Individuals aged 12 years and older should routinely be included in such trials as their drug metabolism is similar to that of adults, and inclusion of younger patients may also be appropriate if they are part of the population impacted by the disease, depending on specific disease biology, action of the drug, and available safety information, the organizations said.

Officials at the Food and Drug Administration are considering that possibility, Dr. Hanna said.

Attention to the disparities in survival improvements and trial involvement among AYAs with cancer, compared with other age groups, has definitely increased in recent years, Dr. Salsman added, noting that in addition to ASCO and FOCR, several other organizations are working to address the problem.

About 5 years ago, the National Clinical Trials Network formed a working group that developed a number of specific objectives for incorporating more AYAs into cancer trials and finding better ways to study this population; the Institute of Medicine held a forum on the care of AYAs with cancer; and the National Cancer Institute (NCI) held a state-of-the-science meeting that focused on identifying strategic priorities for AYA oncology, he noted.
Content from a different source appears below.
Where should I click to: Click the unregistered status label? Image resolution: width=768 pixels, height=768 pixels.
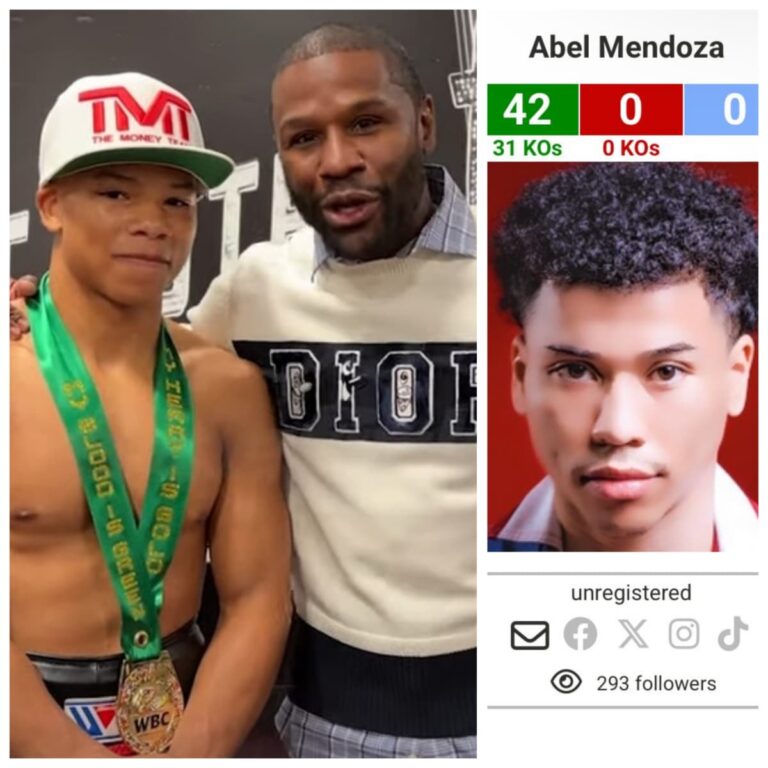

An article in Cancer provides a summary of the progress toward the priorities identified during the NCI meeting, which convened five working groups to address various topics, including clinical trial enrollment (Cancer. 2016 Apr 1;122[7]:988-99).

Dr. Hanna added that groups such as the Southwest Oncology Group (SWOG) and Children’s Oncology Group (COG) also have AYA committees now.

“One of the success stories of working together between SWOG and COG was the intergroup study C10403 for patients with ALL. And now there are efforts for an intergroup AYA-AML task force to include representatives from each of the cooperative groups that historically coordinated myeloid disease clinical trials – COG, SWOG, Alliance, and ECOG-ACRIN,” he said.

In fact, all of the National Clinical Trials Network groups have some initiative in place to address AYA concerns, said Dr. Salsman, who chairs the ECOG-ACRIN AYA oncology subcommittee.

Despite these efforts, and many others, long-term survival improvements among AYAs with cancer still fall short, compared with those of other age groups.
 

 

 

What’s next?

Among the recommendations of the authors of the AYA series in Blood is a call for assessing AYA-specific therapy in future clinical trials, as well as improved collaboration between adult and pediatric teams with involvement of multidisciplinary teams.

Many centers are already working on models for collaborative care, Dr. Salsman said, citing the Fort Worth AYA Oncology Coalition led by medical director Karen Albritton, MD, as an example of a program that has been successful in “getting stakeholders on the same page, helping them have a shared vision, and working to maximize improvements in outcomes.”

Patients are also taking the lead in demanding better care and attention to their psychosocial needs, Dr. Hanna said. In the case of the community-powered advocacy organization Critical Mass, they succeeded in getting lawmakers to introduce a bill in the U.S. House of Representatives that would allow college students to defer loan payments while undergoing cancer treatment.